Y lo que encontramos en el revés de este guante es naturalmente el reino del azar, mas
concebido no como mera suerte desencantada en la que todo lo mismo y tiene por
tanto el mismo valor, sino, por el contrario, como un campo de batalla en el que la
mirada ubica la confrontación de diversas y misteriosas voluntades que invitan a ser
dilucidadas, o una mesa de paño verde sobre la que los tiros de dados sentencian y
diferencian con absoluta necesidad las jugadas ganadoras y perdedoras. El azar tiene
su propio misterio y orden indescifrable; admite todos nuestros presagios,
presentimientos y desasosiegos; nos guiña el ojo como si la buena suerte quisiera
dejarse conjurar por nuestras intenciones o deseos; pero hace que se cumplan,
recayendo inevitablemente en lo trágico de vez en vez, nuestros peores temores y las
más horribles atrocidades.
Circunscrito así a la avasallante ruleta del azar (esa a donde las obsesiones del héroe
trágico lo compelen a apostarlo y perderlo todo una y otra vez, incluida su dignidad),
el ámbito de lo trágico se opone a la terca unidireccionalidad del tiempo civilizatorio
concebido en función del progreso, ya sea a través del prisma profético, de la Historia
con mayúscula –escrita siempre por los poderosos–, o de la dialéctica (no importa si
de izquierdas o de derechas) cuando queda subsumida a la política estatocentrista. En
vez de una flecha disparada en línea recta, lo trágico proyecta al tiempo histórico
como una especie de desquiciada ruleta, tal vez de abigarrada forma espiral y de
dirección aleatoria en su fluir…
*
El investigador se enfoca aquí en demostrar que la experiencia de lo trágico no es sólo
independiente de la forma dramática, sino que además esta última resulta en cierto
modo contraria y en algunas épocas demasiado estrecha o inoperante para producir
dicha experiencia.
Aunque Lehmann se hace aquí todas estas preguntas, el lector podrá apreciar que lo
de menos es responderlas exhaustivamente, porque de lo que se trata más bien es de
comenzar a paliar esa tremenda laguna en la teatrología contemporánea.
Habrá que ir todavía un paso más allá y añadir que ese isomorfismo estructural
señalado entre la forma dramática del teatro y la concepción teleológica de la historia,
no se da por una simple casualidad. La apreciación de la historia mundial como
marcha triunfal hacia el progreso, no ha sido una constante en todas las culturas o
momentos históricos, sino una idea cuya solidificación corresponde específicamente a
la modernidad de los siglos más recientes (idea que comenzó a debilitarse con las
grandes guerras mundiales y ya hoy nos parece, a muchos de nosotros, una lejana
quimera).

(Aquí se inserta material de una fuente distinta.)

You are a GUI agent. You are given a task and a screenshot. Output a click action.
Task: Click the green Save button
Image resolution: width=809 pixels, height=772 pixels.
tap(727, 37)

De igual modo, aunque la forma dramática no ha dejado de ser todavía el
paradigma dominante y el eje de las teorizaciones teatrales (Lehmann no se cansa
incluso de advertir que la inteligibilidad del concepto del teatro posdramático –como
indica el mismo término– necesita quedar orbitada por elementos del paradigma
dramático), no representa para nada a la mayoría de las teatralidades premodernas ni
posmodernas. Tal como la conocemos actualmente, la forma dramática corresponde
específicamente al teatro moderno europeo y no al teatro universal de todos los
tiempos, como se tiende a creer a veces comúnmente.